By developing a systems-level investing approach, firms and individuals reduce the penalties of inaction, reap the benefits of huge opportunities, and most importantly reduce the compounding, otherwise inescapable risk of systems-level issues.
Selecting Impactful Benchmarks
While appreciating the risks and opportunities generated at the systems-level is the first and essential step in a shift to systems-level investing, portfolios and strategies are doomed to fall short of expectations if suitable, prudent, and forward-looking benchmarks are not employed to measure success and support decision making. As investors make transitions, TIPP outlines attributes of systems-level investing measurement that become increasingly apparent:
“A holistic approach is needed;
Difficult-to-value factors and qualitative judgments play an important role; and
Application of normative considerations becomes part of the assessment process.”
While more narrow, verifiable accounting exercises are still prudent in maintaining firm sustainability and assessing long-term growth potential, simultaneous principles-based assessment allows investors to adapt more effectively to increasingly complex social and environmental challenges. As managers progress, they must ask themselves: are our principles sufficiently clear, actionable, inspirational, and adaptable to be effective? Can we justify the systemic challenges on which we have chosen to focus? Have we chosen tools designed to create positive outcomes at the system level, and do these outcomes align with the needs of stakeholders? Finally, have we applied these tools at key leverage points so as to exercise positive influence? (TIPP). For a more concrete framework of assessment, see TIPP’s Assessing System-Level Investments Guide for Asset Owners.
Action Items
(Re)Define Purpose: Identifying opportunities in systems-level investing scarcely happens by accident. Organizations and individuals must clearly articulate a purpose that connects investment strategy to systemic impact. Moreover, this requires reimagining fiduciary duty, shifting from a restricted focus on short-term financial return to an expanded understanding that considers long-term systemic resilience, intergenerational equity, and the well-being of all stakeholders—recognizing that sustainable financial performance depends on healthy environmental and social systems.

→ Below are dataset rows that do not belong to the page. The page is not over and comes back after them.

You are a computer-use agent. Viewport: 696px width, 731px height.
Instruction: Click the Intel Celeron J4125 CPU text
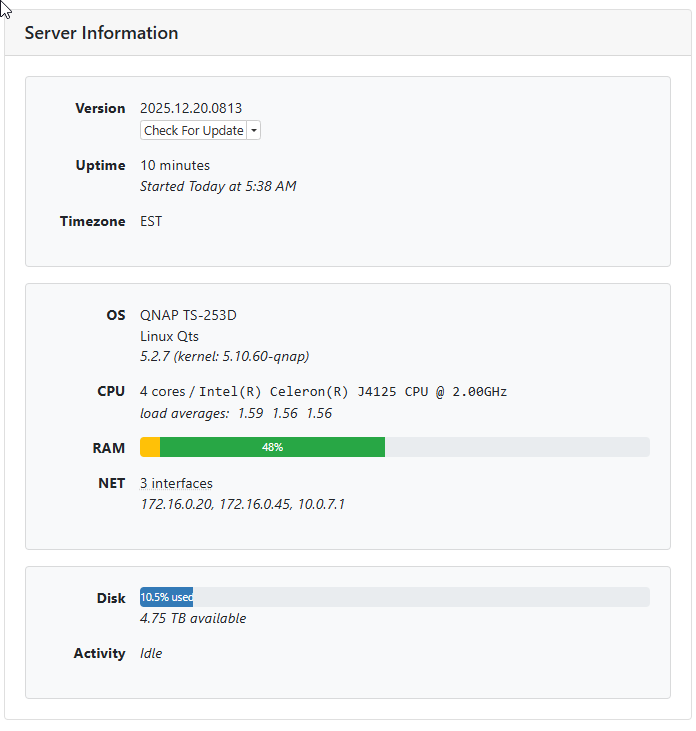click(x=330, y=391)
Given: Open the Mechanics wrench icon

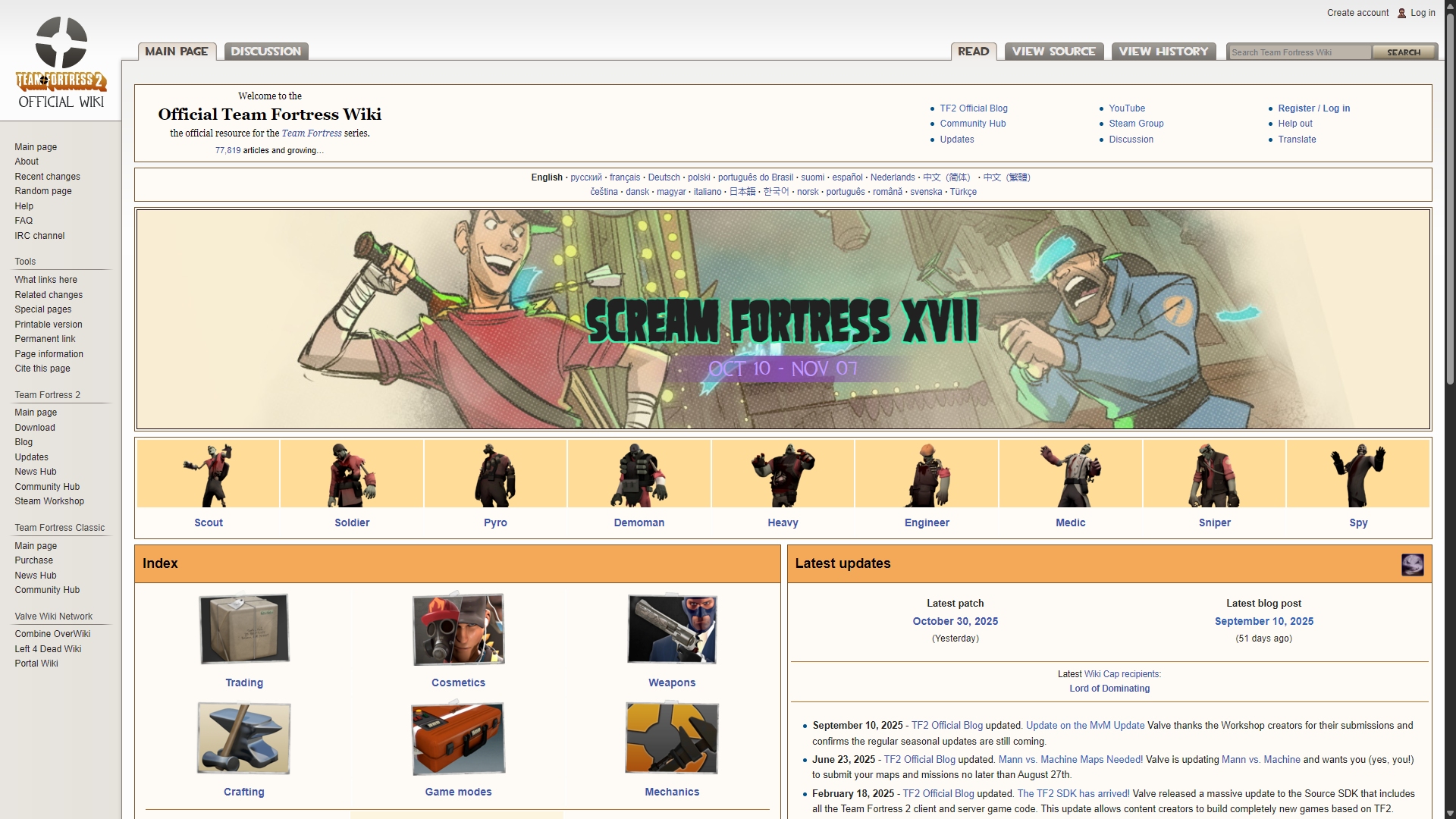Looking at the screenshot, I should coord(672,738).
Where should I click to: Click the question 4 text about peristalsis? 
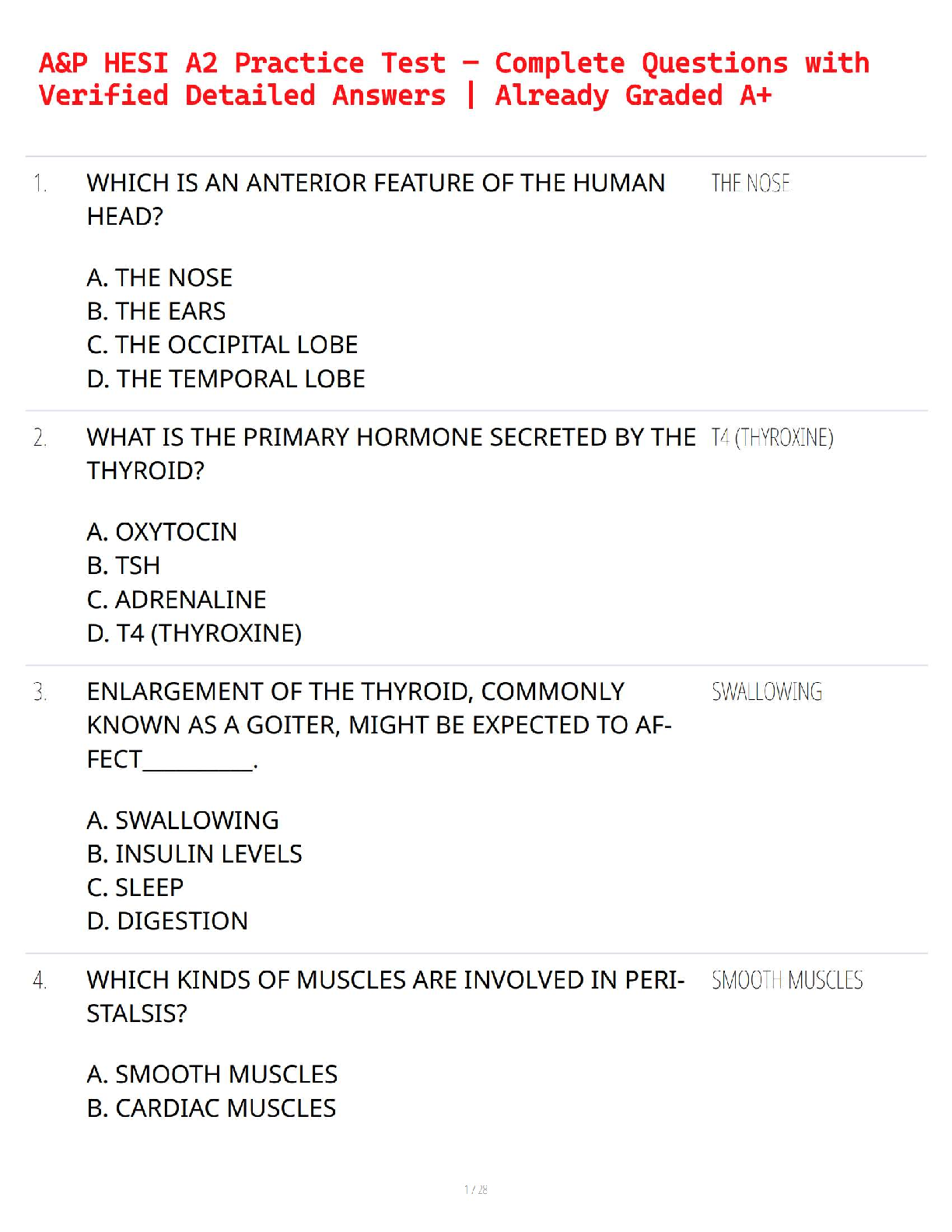pyautogui.click(x=385, y=996)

Utilize Data and Tools: Effective systems-level investing requires leveraging a wide range of data, including both quantitative and qualitative sources. This means moving beyond traditional financial metrics to include ESG indicators, stakeholder feedback, systems mapping, scenario analysis, and climate transition tools such as those provided by NGFS, TCFD, and Responsible Alpha.
Engage Key Stakeholders: Systems-level challenges demand inclusive governance and engagement. Investors must foster relationships with affected communities, regulators, supply chain actors, and civil society organizations to identify blind spots, mitigate unintended consequences, and co-create scalable solutions.